*** Opening of EXCERPT ***
Councilwoman Mary Albaugh made a motion to approve the ordinance, which was seconded by councilman C.J. Rylands.
When McCauley asked council members if they’d like to discuss the matter further, Skinner said he remained opposed to purchasing the lot from Citizens Bank.
“I disagree with [the idea] that we should move forward with the purchase of a property without having a fully developed plan in place that we would like to realize for this property,” Skinner said. “In addition to some of my concerns last time, I would still like to see a hard copy of the appraisal.”
“Newly, for this council meeting, I think it’s premature for us to move forward on this when we’re in a situation (a state of emergency due to COVID-19) where we have some uncertain times ahead of us financially, potentially,” Skinner said.
Skinner also said he didn’t want to dip into council’s rainy-day fund, or reserved funds.
“I agree with you (McCauley) that if it’s going to happen, it should be financed because rates are low, but I believe we should hold off on this until we know what’s going to happen relative to the health crisis,” he added. “I don’t like that we’re moving so swiftly through this without having a plan in place.”
Councilwoman Pam Bucklew said she’d abstained from voting on the ordinance and other related matters at council’s first meeting in March because, like McCauley, she’s on the board of SYCC.
“Personally, I’d still like to have a town hall meeting on this,” Bucklew said. “It’s not that I don’t want to have the property – I’d like to have the property; I just feel the people should have a voice in it.”
*** Close of EXCERPT ***
*** Opening of MATERIAL PROVIDED ***
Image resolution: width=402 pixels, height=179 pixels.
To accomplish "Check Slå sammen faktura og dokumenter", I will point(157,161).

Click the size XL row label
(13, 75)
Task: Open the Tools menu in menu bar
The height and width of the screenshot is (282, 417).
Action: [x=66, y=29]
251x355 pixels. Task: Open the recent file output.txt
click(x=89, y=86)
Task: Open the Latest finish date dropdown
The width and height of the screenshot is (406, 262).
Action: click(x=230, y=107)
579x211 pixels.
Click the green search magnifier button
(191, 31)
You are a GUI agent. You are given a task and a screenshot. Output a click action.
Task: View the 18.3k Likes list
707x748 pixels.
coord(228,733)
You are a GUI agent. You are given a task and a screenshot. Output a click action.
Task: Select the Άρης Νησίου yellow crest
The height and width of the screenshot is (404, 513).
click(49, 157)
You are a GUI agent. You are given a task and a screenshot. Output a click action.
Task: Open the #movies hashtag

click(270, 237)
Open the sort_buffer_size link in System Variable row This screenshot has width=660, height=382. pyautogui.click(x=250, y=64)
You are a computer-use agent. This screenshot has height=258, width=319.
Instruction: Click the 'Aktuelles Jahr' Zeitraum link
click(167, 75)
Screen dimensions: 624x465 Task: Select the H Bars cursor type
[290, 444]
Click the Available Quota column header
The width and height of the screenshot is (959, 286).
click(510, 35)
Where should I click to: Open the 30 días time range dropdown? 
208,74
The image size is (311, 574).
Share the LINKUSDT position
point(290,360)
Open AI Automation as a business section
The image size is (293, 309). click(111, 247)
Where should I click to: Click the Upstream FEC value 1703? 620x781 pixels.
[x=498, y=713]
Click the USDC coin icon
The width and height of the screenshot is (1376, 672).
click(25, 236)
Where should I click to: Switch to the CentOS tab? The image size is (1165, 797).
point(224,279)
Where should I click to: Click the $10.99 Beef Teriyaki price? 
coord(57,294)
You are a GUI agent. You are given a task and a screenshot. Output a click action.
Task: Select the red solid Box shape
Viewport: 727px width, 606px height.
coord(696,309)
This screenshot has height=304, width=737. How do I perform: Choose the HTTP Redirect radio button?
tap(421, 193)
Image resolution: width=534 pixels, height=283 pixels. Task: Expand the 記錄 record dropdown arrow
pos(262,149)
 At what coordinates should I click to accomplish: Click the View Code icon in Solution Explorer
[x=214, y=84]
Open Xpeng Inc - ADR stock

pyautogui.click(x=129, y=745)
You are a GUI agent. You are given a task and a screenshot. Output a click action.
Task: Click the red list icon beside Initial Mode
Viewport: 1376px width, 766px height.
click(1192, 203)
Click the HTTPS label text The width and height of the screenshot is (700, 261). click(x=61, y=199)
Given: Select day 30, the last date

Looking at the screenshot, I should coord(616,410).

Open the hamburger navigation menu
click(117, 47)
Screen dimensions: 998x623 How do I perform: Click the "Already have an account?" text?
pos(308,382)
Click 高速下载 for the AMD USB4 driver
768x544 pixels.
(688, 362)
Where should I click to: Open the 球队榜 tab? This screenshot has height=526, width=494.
*** Close of MATERIAL PROVIDED ***
THINGS TO DO.
a) Answer these questions from the council meeting excerpt, one per line:
(i) Which councilman seconded the motion to approve the ordinance?
(ii) Of what document did Skinner still want a hard copy?
(iii) On whose board does Bucklew say she sits?
b) Extend the council meeting excerpt about the lot purchase from Citizens Bank, continuing from its final sentence.
The saved entries are unrelated material and stand apart from the council meeting excerpt.

ANSWERS BY ITEM.
a)
(i) C.J. Rylands
(ii) The appraisal
(iii) The board of SYCC

b)
McCauley said he hoped to have public town hall planning sessions after the city buys the property.
Councilman David Thomas agreed with Bucklew, saying he was happy to hear that McCauley was planning on scheduling public planning sessions beginning in July.
“We need to have a town hall meeting,” Thomas said. “Although I have a number of issues, I’m not pleased with about this, I’m going to vote for this because I think it’s important to invest in infrastructure when we have resources to do so.”
“We don’t want to go willy-nilly spending money,” he added, “but at the same time, we’re going to have resources to do some very important infrastructure things that are needed for this community, and I think this is one of those areas that is critically important for us long term.”
Rylands said he sees the purchase as an investment in expanding Buckhannon’s ability to host events, while simultaneously supplying additional parking and greenspace. Council shouldn’t overthink the decision, he said.
“Once you’ve sat by and overthought things and missed a few deals, you begin to refine the process of evaluating [property] acquisitions,” he said. “When certain things come about and you can acquire them, you need to seize that moment and acquire the property, and then we’ll follow it up with a thoughtful process and see how to incorporate it into our bigger plans.”
City recorder Randy Sanders agreed with Rylands.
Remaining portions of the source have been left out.